(EXERCISE GOAL): Count every line below that holds the word "will", and give the number with no other words.

*** Opening INFORMATION GIVEN ***

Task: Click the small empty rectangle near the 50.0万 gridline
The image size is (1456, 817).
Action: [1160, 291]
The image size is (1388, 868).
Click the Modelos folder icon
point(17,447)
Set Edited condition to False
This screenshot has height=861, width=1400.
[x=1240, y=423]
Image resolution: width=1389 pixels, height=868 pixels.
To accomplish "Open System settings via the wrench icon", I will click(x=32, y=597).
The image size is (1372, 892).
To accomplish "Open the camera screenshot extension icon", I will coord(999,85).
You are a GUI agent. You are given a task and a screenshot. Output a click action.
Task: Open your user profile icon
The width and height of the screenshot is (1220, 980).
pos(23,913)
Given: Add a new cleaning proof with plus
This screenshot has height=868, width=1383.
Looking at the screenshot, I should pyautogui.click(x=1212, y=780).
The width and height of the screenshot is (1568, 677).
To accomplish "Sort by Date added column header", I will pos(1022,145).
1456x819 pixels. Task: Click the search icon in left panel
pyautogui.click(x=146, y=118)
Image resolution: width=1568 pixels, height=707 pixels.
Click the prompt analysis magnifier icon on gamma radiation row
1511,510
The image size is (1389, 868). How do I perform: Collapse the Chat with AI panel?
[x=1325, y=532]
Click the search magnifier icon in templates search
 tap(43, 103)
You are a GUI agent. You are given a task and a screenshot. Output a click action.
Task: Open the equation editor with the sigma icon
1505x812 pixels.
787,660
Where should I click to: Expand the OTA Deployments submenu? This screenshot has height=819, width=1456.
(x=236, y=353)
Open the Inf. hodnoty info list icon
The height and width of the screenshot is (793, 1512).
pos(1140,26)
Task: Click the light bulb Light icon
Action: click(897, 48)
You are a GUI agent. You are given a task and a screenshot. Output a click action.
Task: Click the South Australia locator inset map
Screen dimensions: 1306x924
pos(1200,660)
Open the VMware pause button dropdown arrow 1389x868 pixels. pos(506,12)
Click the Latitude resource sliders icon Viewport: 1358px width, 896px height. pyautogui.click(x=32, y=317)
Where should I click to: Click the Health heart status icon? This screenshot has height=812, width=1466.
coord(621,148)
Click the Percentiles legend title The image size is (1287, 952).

*** Closing INFORMATION GIVEN ***

(ANSWER SECTION): 3